Glucosylceramide lipidosis results from a defective lysosomal degradation of this glycolipid. Lipid degradation is controlled by two components, the enzyme beta-glucocerebrosidase and a sphingolipid activator protein. While most Gaucher cases are due to mutations within the gene that codes for the lysosomal enzyme, only two patients have been described with normal enzyme levels and mutations in the gene for the sphingolipid activator protein C (sap-C). Here we present the detailed neurological manifestations, neuropathological findings and brain lipid composition in one sap-C-deficient patient. The patient was an 8-year-old boy who presented with transient losses of consciousness, myoclonic jerks and generalized seizures resistant to all antiepileptic drugs. He developed progressive horizontal ophthalmoplegia, pyramidal and cerebellar signs, and died at the age of 15.5 years. Neuropathological studies demonstrated neuronal cell loss and neuronophagia, massive intraneuronal lipid storage and lack of perivascular Gaucher cells. Electron microscopy examination showed different types of storage including lipofuscin granules as well as the cytosomes with parallel arrays of bilayers that are assumed to be formed by stored lipids. General brain lipid composition did not show a remarkable increase or loss of any of the major lipid fractions but the glucosylceramide concentration in the cortex of several anatomical regions showed a striking increase.
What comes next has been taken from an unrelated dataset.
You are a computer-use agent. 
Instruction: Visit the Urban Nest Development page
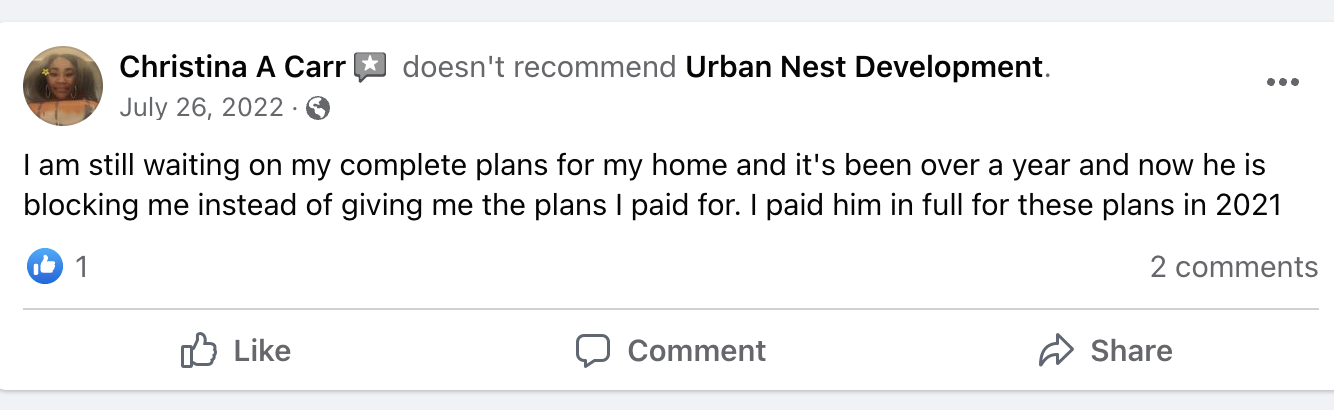[x=864, y=68]
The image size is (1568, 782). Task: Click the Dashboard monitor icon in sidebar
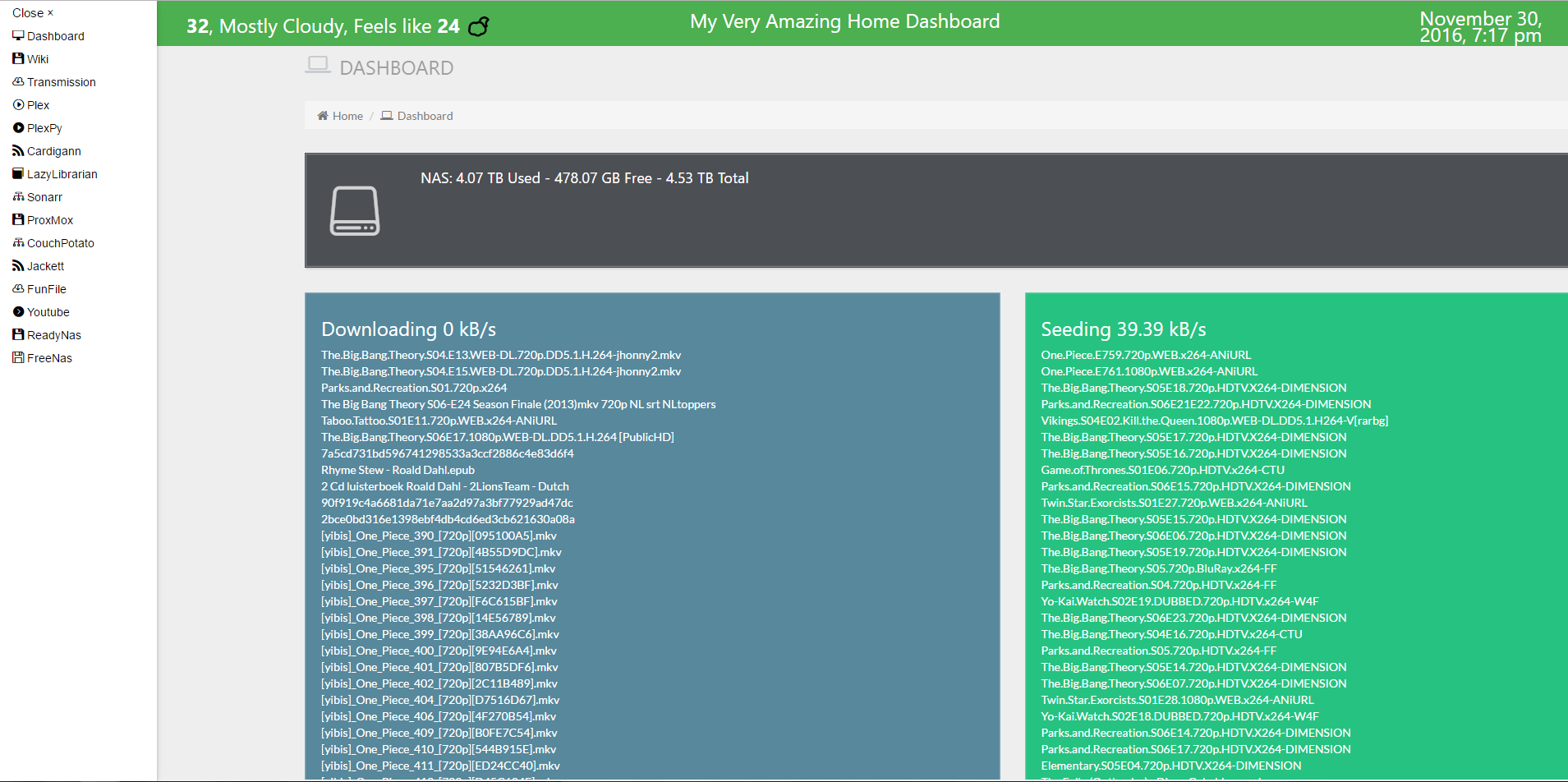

Fatty acid composition of the ceramide moiety clearly suggests that gangliosides are the main precursors in the cerebral cortex, while it implies an additional and distinct source in the cerebellum. Studying the phenotypic consequences of mutant sphingolipid activator proteins is critical to a better understanding of the physiological significance of these proteins.